Para los científicos, esa escasez ha sido históricamente un problema. «A menudo tienen lugar en zonas donde no hay acceso a telescopios de precisión y quizás es difícil llevarlos, porque puede ser en medio del océano o un lugar muy recóndito», explica Bastida. Un coronógrafo espacial como el de Proba 3 elimina esas limitaciones.
¿Cuántos eclipses al año puede generar Proba 3?
Proba 3 puede generar el equivalente a unos 4.000 eclipses solares al año. Esa cifra se alcanzó en 2025, su primer año completo de operaciones, y demuestra la enorme ventaja de disponer de un sistema de eclipse artificial en el espacio. Mientras que en la Tierra hay que esperar meses o años para contemplar un eclipse total en una ubicación concreta, la misión de la ESA puede producir miles de ocultaciones controladas cada año, cada una de ellas con una duración de hasta seis horas.
Esta capacidad no solo multiplica el volumen de datos científicos sobre la corona solar, sino que permite estudiar fenómenos que cambian rápidamente, como las eyecciones de masa coronal o los vientos solares, con una continuidad que ningún eclipse natural podría ofrecer.
Preguntas frecuentes sobre Proba 3 y los eclipses artificiales
- ¿Qué es Proba 3? Es una misión de la Agencia Espacial Europea formada por dos satélites, Occulter y Coronagraph, que vuelan en formación para crear eclipses solares artificiales y estudiar la corona solar.
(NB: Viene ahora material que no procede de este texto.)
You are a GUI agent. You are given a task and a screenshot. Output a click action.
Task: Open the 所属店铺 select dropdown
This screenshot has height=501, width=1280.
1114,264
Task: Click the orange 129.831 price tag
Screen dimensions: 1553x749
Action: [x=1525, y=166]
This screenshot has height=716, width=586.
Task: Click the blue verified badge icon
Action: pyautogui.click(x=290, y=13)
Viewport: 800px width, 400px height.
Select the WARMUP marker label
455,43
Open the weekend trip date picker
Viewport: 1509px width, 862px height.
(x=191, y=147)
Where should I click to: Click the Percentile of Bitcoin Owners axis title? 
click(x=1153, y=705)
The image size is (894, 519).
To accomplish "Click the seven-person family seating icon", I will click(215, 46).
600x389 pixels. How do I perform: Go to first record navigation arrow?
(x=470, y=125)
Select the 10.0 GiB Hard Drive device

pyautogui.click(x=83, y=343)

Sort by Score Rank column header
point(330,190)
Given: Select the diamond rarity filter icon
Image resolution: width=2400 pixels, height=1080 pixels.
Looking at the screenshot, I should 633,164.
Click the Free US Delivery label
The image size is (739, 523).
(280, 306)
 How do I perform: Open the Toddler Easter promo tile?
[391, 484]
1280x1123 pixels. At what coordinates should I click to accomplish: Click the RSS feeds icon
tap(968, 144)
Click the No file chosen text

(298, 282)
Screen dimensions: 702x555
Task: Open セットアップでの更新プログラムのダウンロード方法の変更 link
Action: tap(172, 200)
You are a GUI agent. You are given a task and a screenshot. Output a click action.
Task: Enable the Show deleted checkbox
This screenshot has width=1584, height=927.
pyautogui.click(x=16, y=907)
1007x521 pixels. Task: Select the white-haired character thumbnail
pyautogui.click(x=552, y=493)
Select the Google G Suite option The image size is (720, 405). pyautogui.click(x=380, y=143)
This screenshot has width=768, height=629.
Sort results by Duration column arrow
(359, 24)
- ¿Cómo se crea un eclipse artificial? Occulter proyecta un disco que bloquea la luz del Sol, mientras Coronagraph se sitúa en la sombra para observar la corona. La coordinación entre ambos es milimétrica.
- ¿Cuántos eclipses puede generar? El equivalente a unos 4.000 al año, gracias a que cada ocultación puede durar hasta seis horas y repetirse con mucha frecuencia.
- ¿Por qué se necesitan eclipses artificiales? Porque los eclipses naturales son escasos, breves y a menudo ocurren en lugares de difícil acceso para los científicos.
Las limitaciones de los eclipses artificiales
A pesar de sus ventajas, los eclipses artificiales de Proba 3 no son idénticos a los naturales. Hay dos diferencias importantes. La primera es la proximidad al borde solar. «Nosotros somos capaces de llegar desde 0,1 radios solares para adelante, mientras que en un eclipse solar natural se puede ver un poquito más», precisa Bastida. En otras palabras, la corona más cercana a la superficie del Sol solo puede observarse durante un eclipse natural, porque la geometría de la Luna permite ocultar la estrella de manera más nítida que un disco artificial situado a unos cientos de metros del instrumento.
La segunda diferencia es la experiencia humana. Un eclipse natural sigue siendo un espectáculo sobrecogedor que conecta a las personas con el cosmos de una manera que ningún instrumento puede sustituir. «Los eclipses naturales son complicados, pero como tal son maravillosos y ofrecen un montón de información, aunque sea breve», reconoce la científica.
De hecho, el pasado 12 de agosto fue el primer eclipse solar total que Esther Bastida presenció en persona. Mientras ella y miles de personas más admiraban el fenómeno desde tierra firme, los satélites de Proba 3 seguían trabajando en silencio, creando eclipses artificiales en el espacio. Esa conjunción entre la emoción del observador y la precisión del ingeniero resume perfectamente el momento que vive la exploración espacial: cada vez más capaz de replicar y superar los fenómenos naturales, pero siempre inspirada en ellos.